De plus, dès que vous ouvrez son contenant, le temps de conservation change. 

Yogourt, fromage, autres produits laitiers, viande salée ou fumée et jus peuvent être encore bons à la consommation quelques jours après la date indiquée, surtout s’ils n’avaient pas encore été ouverts. 

Pour les pains et produits de boulangeries, il faut les inspecter. Si vous voyez de la moisissure, il faut jeter le contenu du sac au complet.

Le site https://lovefoodhatewaste.ca/fr/ contient un Guide de conservation pour un grand nombre d’aliments.

Ne manquez rien de ce que nous publions sur le site.

Le Voyageur offre une vue d’ensemble de la francophonie et de la vie dans le Nord-Est de l’Ontario.

L’enjeu environnemental

Les chiffres varient selon les organisations, mais on estime que de 17 % à 30 % de la nourriture produite sur la planète est gaspillée chaque année. Une partie est perdue dans les champs, une autre chez les commerçants, mais la plus grande partie est gaspillée par les consommateurs.

Les problèmes créés par le gaspillage dépassent le simple espace que prennent ces déchets dans les dépotoirs.
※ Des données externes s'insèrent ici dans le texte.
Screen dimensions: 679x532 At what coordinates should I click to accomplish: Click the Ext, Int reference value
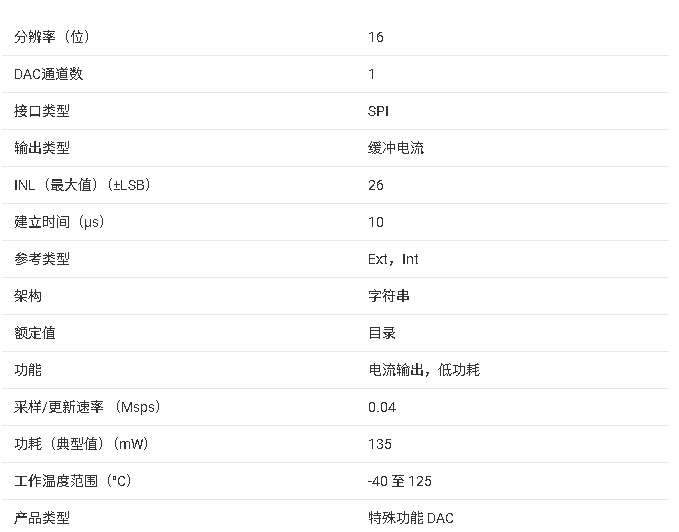[x=393, y=259]
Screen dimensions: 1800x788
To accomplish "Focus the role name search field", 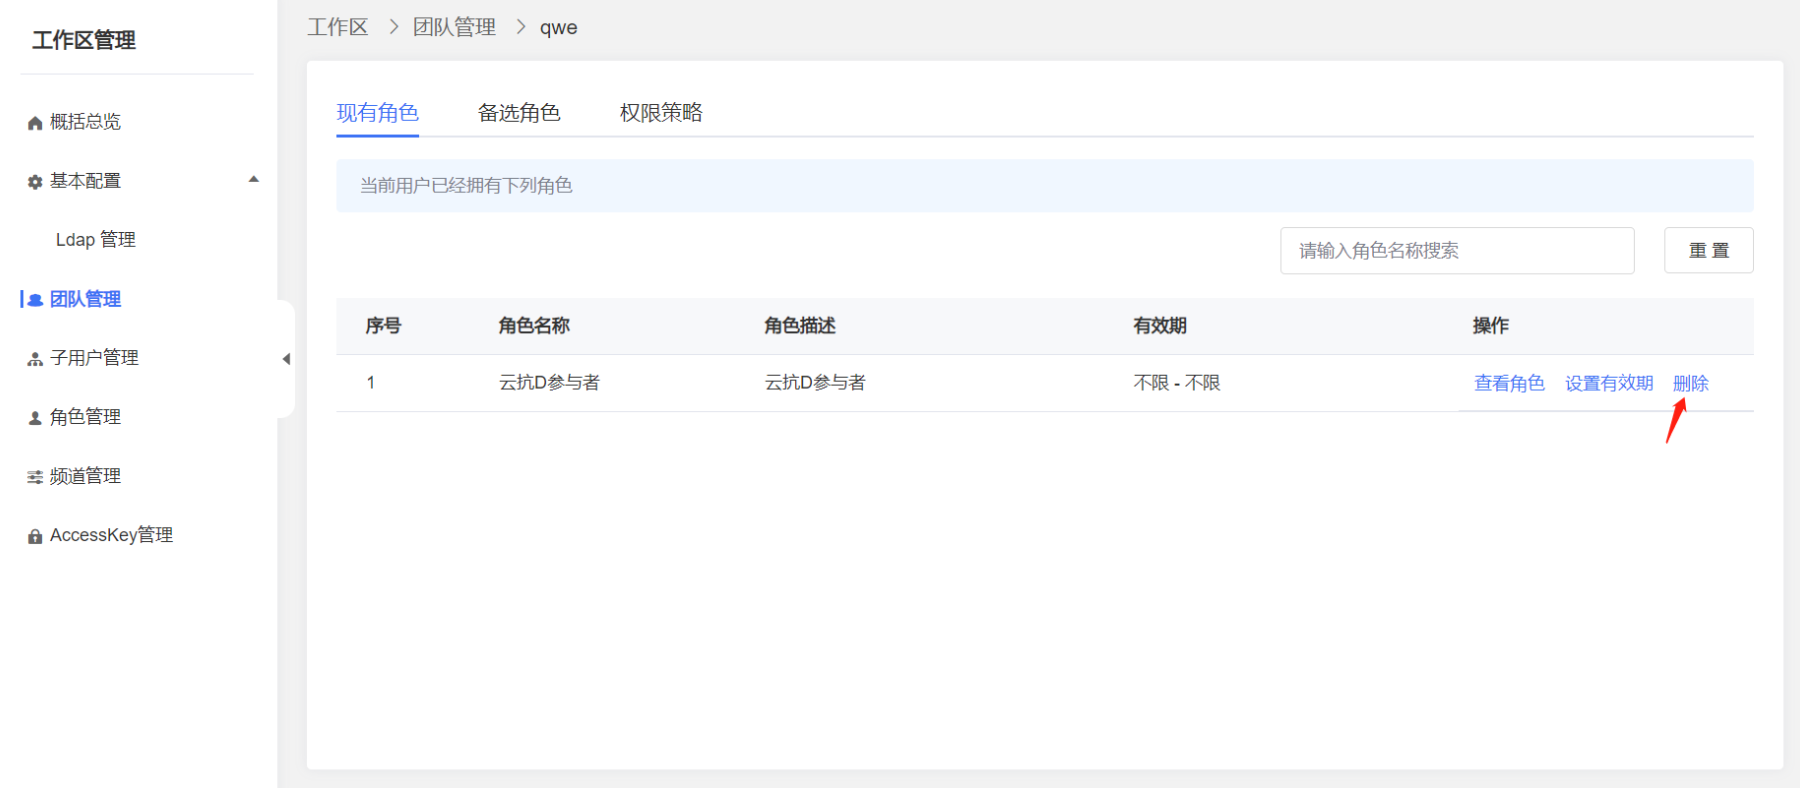I will tap(1456, 251).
De 8 à 10 % des émissions de carbone de la planète sont reliés aux produits alimentaires non consommés, selon l’Organisation des Nations Unies.

Dans les sites d’enfouissement, les produits organiques qui se décomposent dégagent du méthane, un gaz à effet de serre 25 fois plus puissant que le CO2. 

Ajoutez à cela qu’un tiers de la population mondiale n’a pas accès à assez de nourriture à longueur d’année et pourrait profiter de ce qui est inutilisé par les pays riches.

Un test rapide

L’application est facile à utiliser. Après avoir créé votre compte, vous devrez rechercher votre ville — qui peut être changée si jamais vous visitez une autre ville. Vous verrez ensuite une liste des commerces qui ont des sacs disponibles ainsi que ceux qui ont déjà tout vendu ou qui n’ont rien affiché aujourd’hui. 

Si un des sacs vous intéresse, vous le sélectionnez — ce qui se fait rapidement puisqu’il n’y a pas d’autres choix à faire — et vous le payez dans l’application (carte de crédit, PayPal, etc.). Vous allez plus tard le récupérer dans la plage horaire indiquée dès le départ. 

Lors de notre essai de l’application, la récupération a été simple. L’employé à la boulangerie de l’épicerie que nous avons visité était au courant. En lui montrant notre commande sur notre téléphone, nous avons  immédiatement reçu le sac. 

Le sac en question contenait quatre produits (voir la photo) qui auraient normalement couté 18 $; obtenu au cout de 7 $. Leurs dates de péremption étaient tous le jour même, mais ils étaient encore bons pour la consommation (voir l’encadré). Des quatre produits, seul un des pains pita qui était resté dans son sac plus longtemps a eu des traces de moisissures deux jours plus tard. Comme dans le sondage européen mentionné par Nicolas Dot, environ 95 % du contenu du sac a été consommé sans difficulté.

Pour l’instant, le nombre de sacs disponibles chaque jour à Sudbury est limité. Il faut aussi regarder régulièrement, parce que les commerçants n’ont pas les mêmes heures d’ouverture et n’affichent pas tous à la même heure.